Flink-1.19.0源码详解10-Flink计算资源的申请与调度

Flink是Apache软件基金会下开源的分布式流批一体计算框架，具备实时流计算和高吞吐批处理计算的大数据计算能力。本专栏内容为Flink源码解析的记录与分享。

本文解析的Flink源码版本为：flink-1.19.0

1.Flink计算资源的申请与调度功能概述

在前文《Flink-1.19.0源码详解7-Flink集群端调度》已介绍了Flink开启集群端调度与ExecutionGraph生成源码过程《Flink-1.19.0源码详解8-ExecutionGraph生成-前篇》《Flink-1.19.0源码详解9-ExecutionGraph生成-后篇》，当JobMaster生成了ExecutionGraph并划分好SchedulingPipelinedRegion后，JobMaster开始为每个SchedulingPipelinedRegion向Flink Resource Manager申请CPU/内存计算资源，开始进行Flink计算资源的申请与调度。

本文从Flink为每个SchedulingPipelinedRegion进行计算资源的申请与调度(内容为下流程图的红色部分）开始解析。

完整源码图解:

2.SchedulingPipelinedRegion计算资源调度

上文《Flink-1.19.0源码详解7-Flink集群端调度》解析了Flink开启了集群端调度，并通过调用DefaultScheduler的startSchedulingInternal()方法进入Flink的计算资源调度，本文从DefaultScheduler的startSchedulingInternal()方法开始，继续分析Flink计算资源调度的完整源码。

在DefaultScheduler的startSchedulingInternal()方法中，Flink先把ExecutionGraph的状态转为Running，并通过调用PipelinedRegionSchedulingStrategy(SchedulingStrategy的实现)的startScheduling()方法，开始具体调度。

DefaultScheduler.startSchedulingInternal()方法源码：

protected void startSchedulingInternal() {
    log.info(
            "Starting scheduling with scheduling strategy [{}]",
            schedulingStrategy.getClass().getName());
    //将ExecutionGraph的状态转为Running
    transitionToRunning();
    
    //开始调度，SchedulingStrategy具体实现为PipelinedRegionSchedulingStrategy
    schedulingStrategy.startScheduling();
}

在PipelinedRegionSchedulingStrategy.startScheduling()方法中，Flink从schedulingTopology拓扑中找到包含Source的SchedulingPipelinedRegion，然后继续调用PipelinedRegionSchedulingStrategy的maybeScheduleRegions()方法，进行调度。

• _原始材料_:
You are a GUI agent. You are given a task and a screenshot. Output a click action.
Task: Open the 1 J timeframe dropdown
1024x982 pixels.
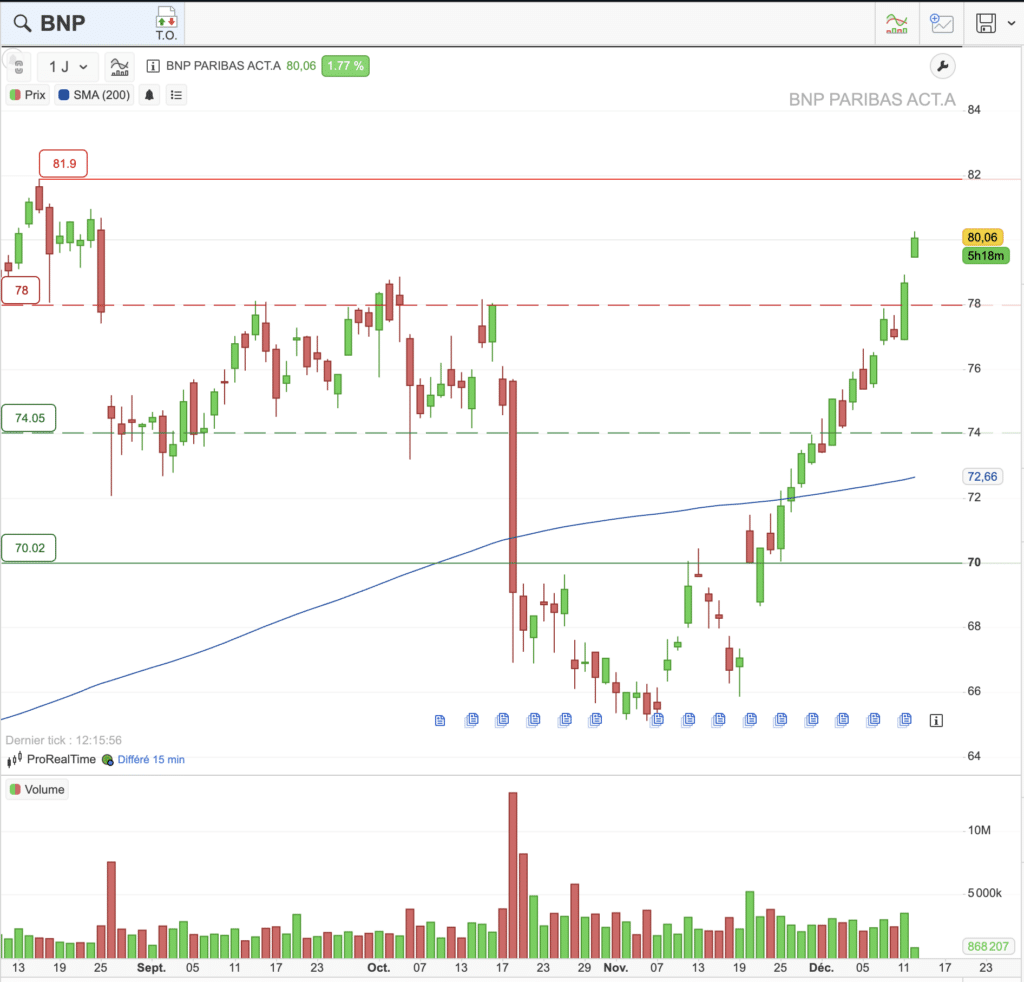click(68, 67)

• _任务要求_:
• A. 把Flink源码解析选段中以“在前文《Flink-1.19.0源码详解7-Flink集群端调度》已介绍了”开头的那一段改写成要点列表，保留主要事实。
• B. 接着Flink源码解析选段的最后一句往下续写。
上面的材料与Flink源码解析选段没有关系。

• _参考答案_:
• A.
- 前文《Flink-1.19.0源码详解7-Flink集群端调度》介绍了Flink开启集群端调度的过程，《Flink-1.19.0源码详解8-ExecutionGraph生成-前篇》和《Flink-1.19.0源码详解9-ExecutionGraph生成-后篇》介绍了ExecutionGraph的生成源码过程。
- JobMaster生成ExecutionGraph并划分好SchedulingPipelinedRegion后，为每个SchedulingPipelinedRegion向Flink Resource Manager申请CPU/内存计算资源。
- 由此开始Flink计算资源的申请与调度。

• B.
PipelinedRegionSchedulingStrategy.startScheduling()方法源码:

public void startScheduling() {
    //从schedulingTopology拓扑中包含Source的SchedulingPipelinedRegion,以SchedulingPipelinedRegion为单位进行资源调度
    final Set<SchedulingPipelinedRegion> sourceRegions =
            IterableUtils.toStream(schedulingTopology.getAllPipelinedRegions())
                    .filter(this::isSourceRegion)
                    .collect(Collectors.toSet());
                    
    //开始调度
    maybeScheduleRegions(sourceRegions);
}

PipelinedRegionSchedulingStrategy的startScheduling()方法对每个SchedulingPipelinedRegion进行排序，并调用scheduleRegion()方法对单个SchedulingPipelinedRegion进行调度。

PipelinedRegionSchedulingStrategy.startScheduling()方法源码:

private void maybeScheduleRegions(final Set<SchedulingPipelinedRegion> regions) {
    //将每个SchedulingPipelinedRegion加入regionsToSchedule的set中
    final Set<SchedulingPipelinedRegion> regionsToSchedule = new HashSet<>();
    Set<SchedulingPipelinedRegion> nextRegions = regions;
    while (!nextRegions.isEmpty()) {
        nextRegions = addSchedulableAndGetNextRegions(nextRegions, regionsToSchedule);
    }
    
    // schedule regions in topological order.
    //对每个SchedulingPipelinedRegion进行排序并调用scheduleRegion()方法，对单个SchedulingPipelinedRegion进行调度
    SchedulingStrategyUtils.sortPipelinedRegionsInTopologicalOrder(
                    schedulingTopology, regionsToSchedule)
            .forEach(this::scheduleRegion);
}

在PipelinedRegionSchedulingStrategy的scheduleRegion()方法中，先把当前SchedulingPipelinedRegion加入正在调度的scheduledRegions数据结构中，然后继续调用DefaultScheduler的allocateSlotsAndDeploy()方法，其中DefaultScheduler为SchedulerOperations的具体实现。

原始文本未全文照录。